■ Short task a:
Answer from the Rozana Radi profile:
(i) Where did she study?
(ii) On which channel does Një Gotë Rosè air?
(iii) In which years did she win Kënga Magjike?
****************************************
- Born: July 6, 1979 (age 47) Tirana, PSR Albania
- Other name: Rozi Radi
- Education: Academy of Arts Tirana
- Occupations: Singer; actress; television presenter;
- Years active: 2000–present

= Rozana Radi =

Albanian singer-songwriter and actress (born 1979)

Rozana Radi (/sq/; born July 6, 1979) is an Albanian actress, singer-songwriter, and television presenter. She emerged as the winner of Kënga Magjike in 2016 and 2024. She is the host of the afternoon show series Një Gotë Rosè, aired on MCN TV. Additionally, in December 2024, she joined the reality TV show Big Brother VIP Albania 4 as a contestant. She reached the final as one of the four finalists, finishing as the runner-up.
****************************************
■ Short task b: Recast the listing, starting at the line that contains "will click(x=1725, y=13)." and ending at the line that contains "tap(630, 497)", as a two-column CSV with the columns instruction and action. Give one row per request, with each value in a single quoted field and line breaks replaced by spaces.
****************************************
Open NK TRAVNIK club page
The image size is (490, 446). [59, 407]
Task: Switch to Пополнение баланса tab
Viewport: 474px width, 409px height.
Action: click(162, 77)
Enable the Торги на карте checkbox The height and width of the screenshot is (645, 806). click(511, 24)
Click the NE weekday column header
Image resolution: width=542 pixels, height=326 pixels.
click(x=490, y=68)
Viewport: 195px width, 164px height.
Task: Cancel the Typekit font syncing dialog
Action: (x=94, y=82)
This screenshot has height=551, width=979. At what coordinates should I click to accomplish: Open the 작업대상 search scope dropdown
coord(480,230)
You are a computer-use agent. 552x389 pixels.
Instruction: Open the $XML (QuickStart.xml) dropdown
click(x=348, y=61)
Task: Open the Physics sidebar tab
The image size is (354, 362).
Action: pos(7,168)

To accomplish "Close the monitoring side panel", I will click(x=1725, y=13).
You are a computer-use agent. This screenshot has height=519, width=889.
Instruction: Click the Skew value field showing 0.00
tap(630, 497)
****************************************
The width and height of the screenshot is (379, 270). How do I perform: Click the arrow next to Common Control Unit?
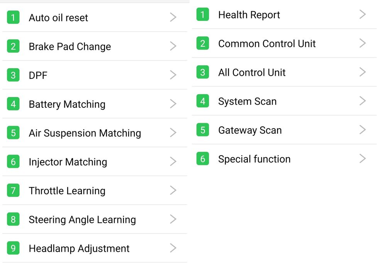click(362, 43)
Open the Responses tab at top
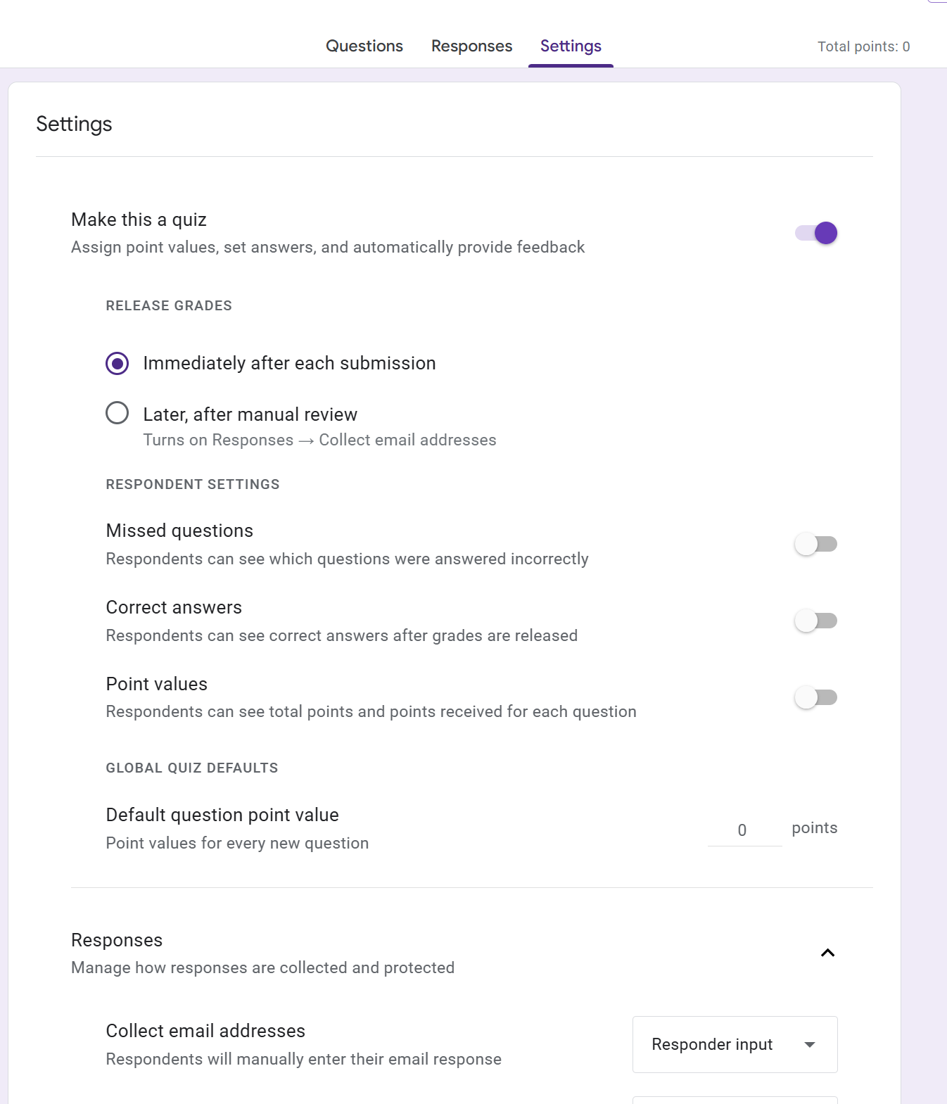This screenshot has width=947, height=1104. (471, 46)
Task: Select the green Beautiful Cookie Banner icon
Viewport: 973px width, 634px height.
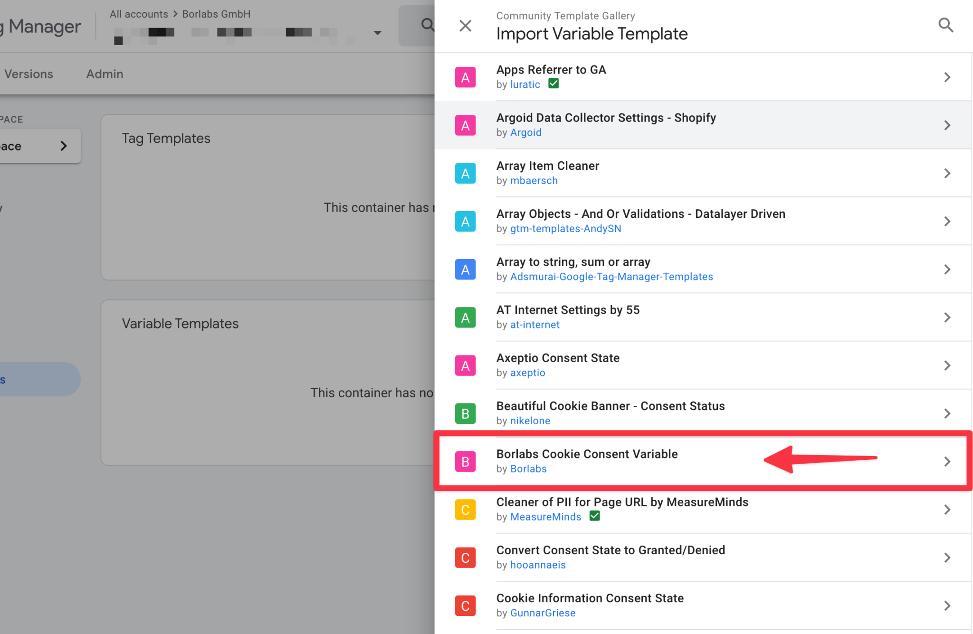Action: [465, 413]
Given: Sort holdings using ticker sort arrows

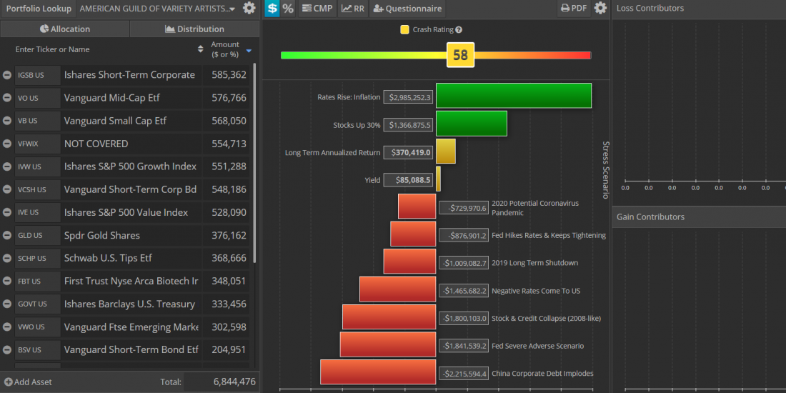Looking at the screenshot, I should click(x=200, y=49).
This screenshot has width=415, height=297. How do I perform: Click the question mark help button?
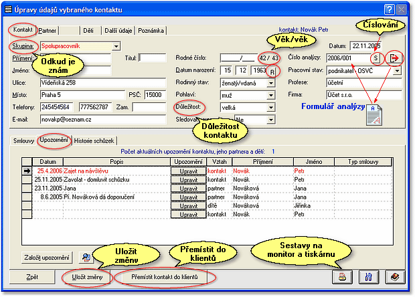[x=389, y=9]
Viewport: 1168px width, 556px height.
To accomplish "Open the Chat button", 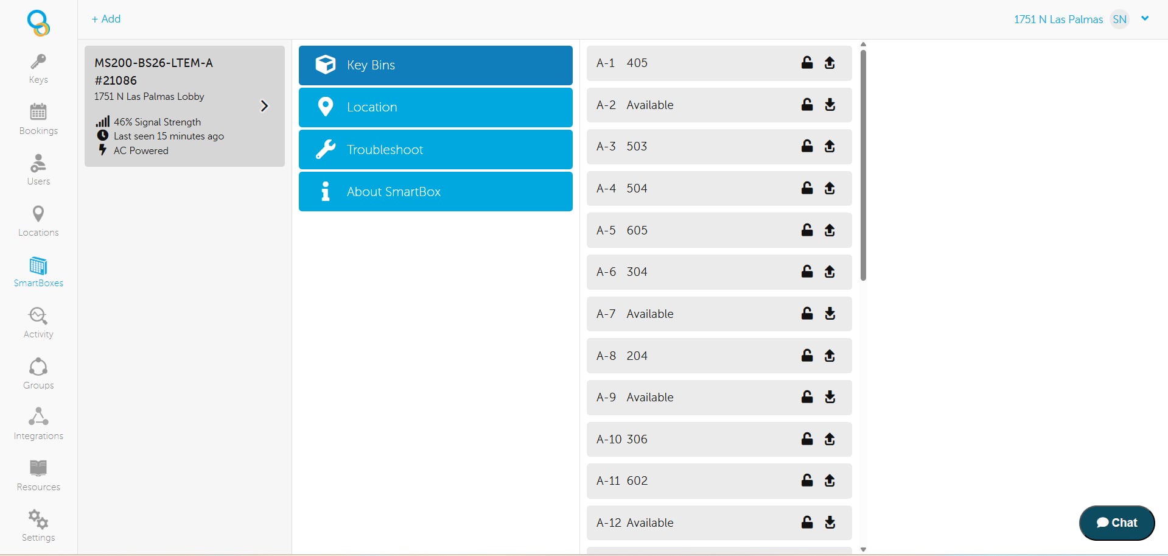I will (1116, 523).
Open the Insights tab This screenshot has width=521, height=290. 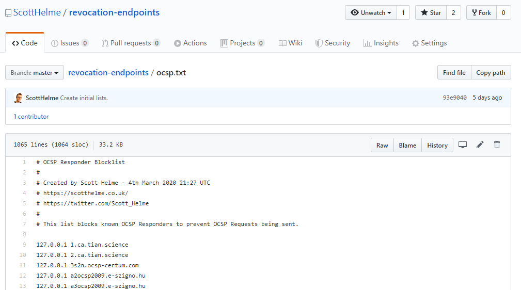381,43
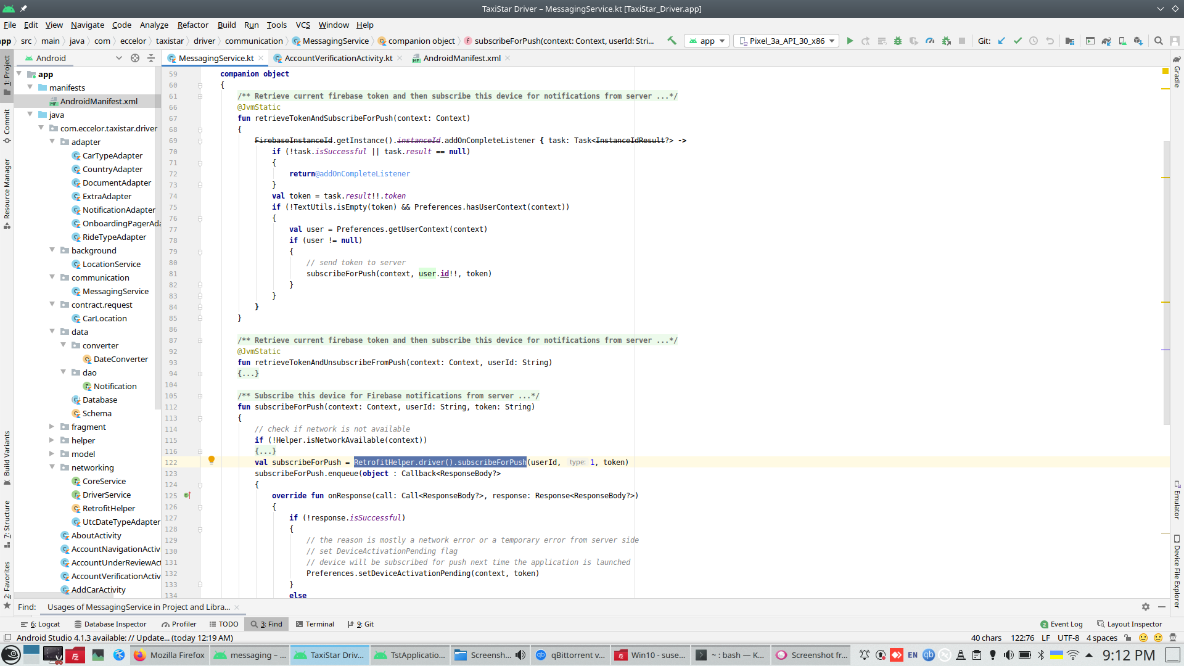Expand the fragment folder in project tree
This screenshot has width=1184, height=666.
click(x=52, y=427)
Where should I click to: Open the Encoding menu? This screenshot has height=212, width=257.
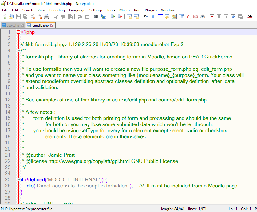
****************************************
■ Written answer a:
(i) Academy of Arts Tirana
(ii) MCN TV
(iii) 2016 and 2024

■ Written answer b:
instruction,action
"To accomplish ""Close the monitoring side panel"",","I will click(x=1725, y=13)."
"You are a computer-use agent. This screenshot has height=519, width=889. Instruction: Click the Skew value field showing 0.00","tap(630, 497)"